Une partie seulement des ports français expédient des navires vers les mondes extra européens, l’Europe ou l’empire ottoman. A la veille de la Révolution, la France dispose d’une vingtaine de ports directement connectés aux marchés extra européens, dont cinq seulement s’inscrivent dans une dimension mondiale. Une carte créée par le croisement de nombreuses informations permet de distinguer une façade atlantique exportatrice et des provinces davantage importatrices comme la Normandie. On voit l’aire commerciale d’un arsenal avec l’exemple de Brest. Le chercheur peut également livrer une géographie commerciale du sel français. C’est un pondéreux de faible valeur mais il est indispensable à la vie des hommes et du bétail. Avec le vin et les céréales, le sel appartient à la trilogie des produits qui dominent en volume les échanges maritimes depuis le Moyen Age.

Les pavillons étrangers sur les côtes de France

Parmi les pavillons étrangers présents en France, le britannique est de loin le plus important tant en nombre de navires qu’en tonnage. Le livre évoque également les flottes scandinaves et on dispose par exemple de l’itinéraire de navires suédois. Il évoque également les Américains et les Hanséatiques.

La pêche française

Les contemporains distinguent trois types de pêches qui renvoient à une organisation, des marchés et des circuits diversifiés : la pêche hauturière à la morue, la pêche côtière, la petite pêche. La première produit à la fin de l’Ancien Régime la moitié de la valeur de la pêche française. L’autrice évoque la pêche sur les côtes de Terre-Neuve ou encore à Saint-Pierre-et-Miquelon. Parfois, un tableau comme celui d’Horace Vernet permet de visualiser des pratiques comme celle de la pêche au thon.

Traite négrière et commerce colonial

Les circuits coloniaux sont encadrés par le souverain. La majorité des denrées coloniales importée exclusivement en France est ensuite réexportée vers les marchés nord européens ou vers l’empire ottoman. Ce système repose sur 700 000 esclaves. Les produits issus des colonies pèsent pour un tiers dans la balance du commerce de la France. La navigation vers les Antilles est dominée par Bordeaux et trois autres ports. Depuis 1740, Saint-Domingue est le principal producteur de sucre au monde. Le siècle des Lumières est paradoxalement celui qui a connu la déportation forcée la plus massive de l’époque moderne. Nantes s’affirme au XVIIIe siècle comme le premier port négrier français. Le chapitre s’arrête sur le cas bien documenté du navire « la Marie Séraphique ». Silvia Marzagalli détaille le cas de Bordeaux.

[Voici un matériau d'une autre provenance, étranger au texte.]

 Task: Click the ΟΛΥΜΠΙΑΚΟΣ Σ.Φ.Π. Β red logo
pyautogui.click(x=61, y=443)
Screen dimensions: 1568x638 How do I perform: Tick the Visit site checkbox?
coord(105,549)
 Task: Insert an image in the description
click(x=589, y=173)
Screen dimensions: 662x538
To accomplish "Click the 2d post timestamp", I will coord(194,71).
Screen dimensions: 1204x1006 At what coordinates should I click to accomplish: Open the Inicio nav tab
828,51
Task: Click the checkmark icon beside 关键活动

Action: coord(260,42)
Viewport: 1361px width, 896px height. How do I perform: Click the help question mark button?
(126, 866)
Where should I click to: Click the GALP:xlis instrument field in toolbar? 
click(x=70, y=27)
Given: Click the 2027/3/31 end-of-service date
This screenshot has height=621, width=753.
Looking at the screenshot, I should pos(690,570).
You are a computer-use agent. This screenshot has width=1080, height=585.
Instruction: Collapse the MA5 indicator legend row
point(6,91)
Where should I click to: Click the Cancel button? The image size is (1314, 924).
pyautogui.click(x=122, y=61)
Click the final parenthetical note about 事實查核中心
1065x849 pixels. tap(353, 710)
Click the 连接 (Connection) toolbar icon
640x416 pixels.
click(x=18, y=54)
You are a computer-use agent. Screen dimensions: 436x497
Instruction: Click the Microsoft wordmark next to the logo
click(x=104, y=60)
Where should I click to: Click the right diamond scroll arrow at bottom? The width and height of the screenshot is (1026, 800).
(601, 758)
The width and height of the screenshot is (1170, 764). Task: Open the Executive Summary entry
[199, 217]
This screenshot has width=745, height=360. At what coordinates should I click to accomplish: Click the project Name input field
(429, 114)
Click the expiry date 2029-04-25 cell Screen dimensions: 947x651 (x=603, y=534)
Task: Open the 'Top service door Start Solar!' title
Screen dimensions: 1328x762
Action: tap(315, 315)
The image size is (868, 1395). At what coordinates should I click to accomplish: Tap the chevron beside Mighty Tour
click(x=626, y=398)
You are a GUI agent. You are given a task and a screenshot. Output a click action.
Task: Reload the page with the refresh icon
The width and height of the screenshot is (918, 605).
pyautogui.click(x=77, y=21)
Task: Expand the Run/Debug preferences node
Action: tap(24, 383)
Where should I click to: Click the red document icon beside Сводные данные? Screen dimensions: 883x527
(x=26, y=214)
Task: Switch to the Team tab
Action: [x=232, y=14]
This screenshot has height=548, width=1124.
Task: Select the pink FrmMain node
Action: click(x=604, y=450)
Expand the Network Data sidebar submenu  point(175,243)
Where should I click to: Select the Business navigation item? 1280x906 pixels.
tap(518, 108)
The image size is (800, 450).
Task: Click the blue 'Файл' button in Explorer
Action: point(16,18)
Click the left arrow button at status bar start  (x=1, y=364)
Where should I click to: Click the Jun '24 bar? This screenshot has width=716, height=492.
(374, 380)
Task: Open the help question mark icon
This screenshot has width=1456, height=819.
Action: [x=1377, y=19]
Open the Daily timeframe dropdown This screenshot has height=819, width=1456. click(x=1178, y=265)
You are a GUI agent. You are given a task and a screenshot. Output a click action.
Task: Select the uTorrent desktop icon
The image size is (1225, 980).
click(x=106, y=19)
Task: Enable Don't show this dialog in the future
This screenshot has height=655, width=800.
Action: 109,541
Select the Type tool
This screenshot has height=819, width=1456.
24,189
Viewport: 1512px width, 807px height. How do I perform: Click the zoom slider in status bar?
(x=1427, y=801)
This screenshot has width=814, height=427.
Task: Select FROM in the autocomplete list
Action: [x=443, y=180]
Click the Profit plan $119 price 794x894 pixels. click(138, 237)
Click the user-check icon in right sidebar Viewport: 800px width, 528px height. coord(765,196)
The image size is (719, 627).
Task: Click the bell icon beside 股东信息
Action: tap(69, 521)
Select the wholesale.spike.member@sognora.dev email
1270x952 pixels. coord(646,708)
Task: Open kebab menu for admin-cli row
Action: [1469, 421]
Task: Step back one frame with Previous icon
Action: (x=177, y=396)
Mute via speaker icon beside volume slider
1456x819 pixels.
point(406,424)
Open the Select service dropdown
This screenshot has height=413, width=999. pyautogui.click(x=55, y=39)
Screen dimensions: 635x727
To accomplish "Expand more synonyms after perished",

Au-delà du cap de Bonne-Espérance

En France ce n’est qu’en 1664 qu’une Compagnie des Indes orientales d’envergure est fondée. Lorient devient une porte vers l’Orient et le monde. Jusqu’en 1769, la France garde jalousement son monopole sur la navigation au-delà du cap de Bonne-Espérance. En 1785, le commerce avec l’Asie redevient le privilège de la Compagnie des Indes orientales rétablie avec l’appui de Calonne. La fin de la guerre de Sept ans ouvre une saison riche en expéditions dans l’Océan Pacifique où intérêts politiques, scientifiques et économiques s’entrecroisent.

La France méditerranéenne à l’heure de la mondialisation des échanges

Marseille apparait comme une ville mondiale. Au cours du siècle, elle exporte des quantités croissantes de sucre et café antillais en renversant les directions des échanges de ces produits qui arrivaient jadis en Occident depuis le Levant. La navigation française est très vulnérable aux conflits européens, conflits dans lequel les rois de France s’engagent une année sur deux entre 1689 et 1715. Sur les trajets sensibles, l’Etat monarchique organise des convois armés pour protéger.

 

Cet ouvrage s’appuie donc sur de nombreuses cartes et illustrations. Silvia Marzagalli insiste aussi sur l’importance des données fournies et traitées par l’informatique. Si les nouvelles données collectées confortent ce qu’on savait déjà sur quelques grands courants commerciaux, elles permettent une vue d’ensemble inédite qui questionne aussi quelques évidences. Le livre permet ainsi de mesurer le poids du micro-cabottage ou des circulations de proximité. Cet ouvrage a été conçu comme une « balise et l’odyssée continue » selon les propres termes de Silvia Marzagalli.